Da ist einerseits das erbärmliche Bild, dass deutsche Politiker*innen bei der Problemanalyse abgeben. Wer hat denn nun Schuld daran, dass sich Deutschland über viele Jahre in eine Abhängigkeit vom russischen Erdgas begeben hat? Die Union ist sich sicher: Die SPD, vor allem Altkanzler und Putin-Freund Gerhard Schröder, hat die Bundesrepublik den russischen Fängen ausgeliefert. Vielleicht war es aber auch schon Willy Brandt. Die SPD hingegen weist darauf hin, dass vielleicht auch Angela Merkel in den 16 Jahren, in denen sie zwischen 2005 und 2021 die Regierungsgeschicke leitete, ihren Teil zur Abhängigkeit beigetragen haben könnte.

EU will allen Ernstes Erdgas-Technologie fördern

Ganz vielleicht haben aber auch beide Seiten und mit ihnen auch viele Vertreter der anderen Parteien auf die falschen Berater und Lobbyisten gehört? Doch von dem toxischen Einfluss der Interessensvertreter großer Energiekonzerne spricht erstaunlicherweise kaum jemand. Zumindest bis vor kurzem - denn angesichts der offenbar gewordenen Probleme findet doch sicher ein Umdenken in der Europäischen Union statt. Oder?

Nun ja, zumindest hat das Europäische Parlament Gaskraft zusammen mit Atomkraft jetzt als klimafreundlich und nachhaltig eingestuft. Und das am Mittwoch, dem 6. Juli 2022. Also am 133. Tag des Ukrainekriegs. Auf die Idee muss man erst einmal kommen. Sicher, man kann darüber streiten, ob Erdgas vielleicht für einige Jahre ein notwendiges Übel bleiben muss. Aber muss man es deswegen gleich als Zukunftsenergie einstufen? Schließlich wird dies dazu führen, dass Investitionen in die Erdgasinfrastruktur in Zukunft bevorzugt werden. 

Gleichzeitig hat Bundeskanzler Scholz Ende Juni klargestellt, dass jegliche Form der Kooperation mit Russland für unbestimmte Zeit undenkbar sei. Wenn wir aber nicht mit Russland zusammenarbeiten wollen, dann müssen wir uns unser Erdgas wohl per Schiff liefern lassen. Wir werden in Zukunft also Millionen Tonnen Schweröl pro Jahr verbrennen, um uns unser klimafreundliches Erdgas nach Europa zu schippern.

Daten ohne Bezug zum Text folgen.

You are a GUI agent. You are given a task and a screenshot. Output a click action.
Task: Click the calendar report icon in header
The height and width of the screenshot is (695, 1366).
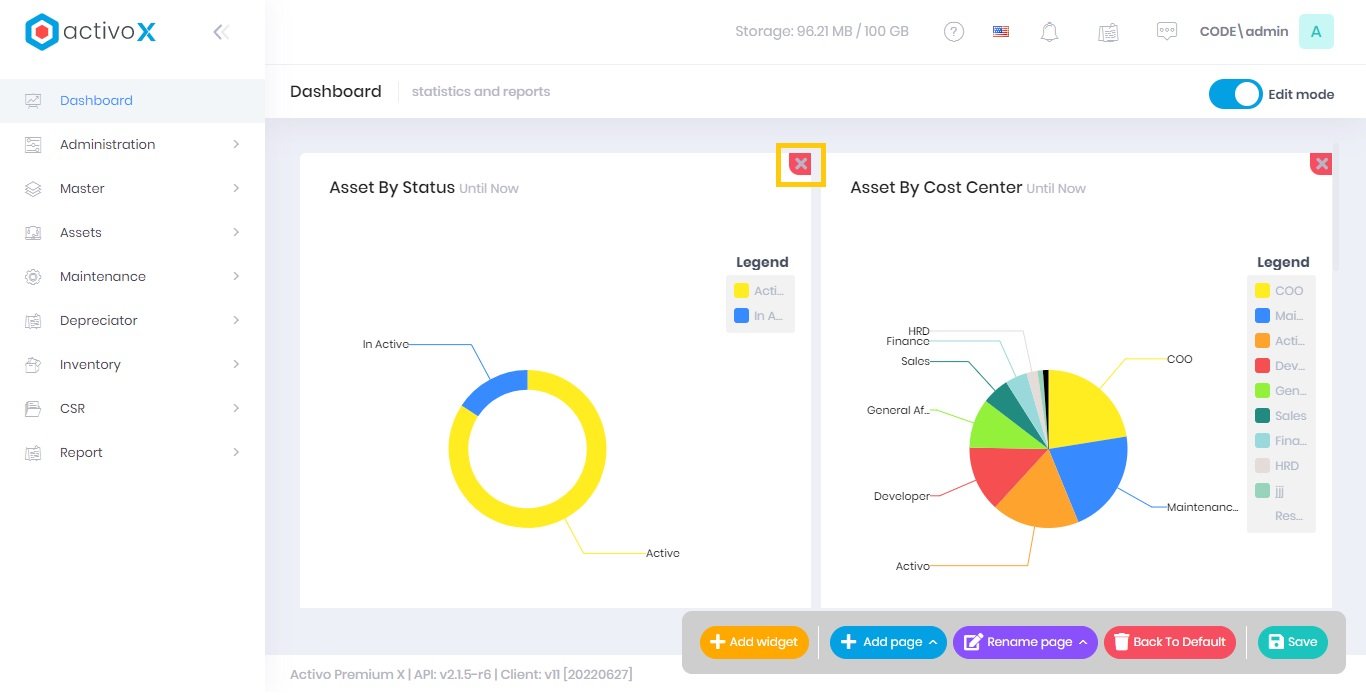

Das kann man sich echt nicht ausdenken.

Warum sparen die Kommunen erst jetzt?

Doch in der politischen Krise muss die Klimakrise eben zurückstehen, heißt es. Diese Logik hat nur ein Problem: Seit Jahrzehnten wird darauf hingewiesen, dass durch den Klimawandel auch politische Krisen häufiger werden. Dürren, Flutkatastrophen, steigende Meeresspiegel, sterbende Ozeane. Das alles führt zu Verteilungskonflikten, die in kriegerische Konflikte umschlagen können. Und dass rohstoffreiche Länder wie Russland versuchen, ihren politischen und militärischen Einfluss auszuweiten, solange die Abhängigkeit von Erdgas, Erdöl und Kohle fortbesteht, sollte niemanden verwundern. 

Aber man muss nicht um den halben Globus reisen, um zu erkennen, wie zynisch unser Umgang mit der Energie- und Gaskrise derzeit ist. Es reicht auch der Blick in die Kommunalpolitik. So hat Augsburg jetzt angekündigt, einen Beitrag zum Energiesparen leisten zu wollen. Unter anderem soll überflüssige Beleuchtung und nicht benötigte Ampelanlagen abgeschaltet werden. Auch andere Städte wie Nürnberg haben ähnliche Pläne.

Mich würde dann doch mal interessieren, warum jene Ampelanlagen überhaupt im Einsatz sind, wenn sie kein Mensch braucht? Allerorten werden nun zahlreiche Maßnahmen zum Energiesparen umgesetzt. Warum erst jetzt? Wird nicht seit Jahrzehnten darüber gesprochen, dass man unbedingt die Energieverschwendung abstellen muss, wenn die Auswirkungen des Klimawandels zumindest halbwegs erträglich bleiben sollen? 

Und die Verbraucher? Die machen sich laut zahlreicher Umfragen massive Sorgen wegen der Zukunft und gehen pessimistisch in den Herbst. Schließlich stellen Vermieter mancherorts schon mal ungefragt das Warmwasser für einige Stunden ab. Sicher werden die Bürger jetzt zumindest alles tun, um Energie, Treibstoff und Geld zu sparen. Oder? 

Nun, laut RND liegt beispielsweise der Spritverbrauch der Deutschen seit Beginn des Ukraine-Kriegs höher als im Vergleichszeitraum im Jahr 2019 - vor Ukraine-Krieg und Corona-Pandemie, als die Spritpreise noch fast ein Drittel billiger waren. Frei nach dem Motto: "Rasen gegen Putin und den Klimawandel" - um es einmal zynisch auszudrücken. Immerhin scheint der Zynismus ja gerade sehr im Trend zu liegen.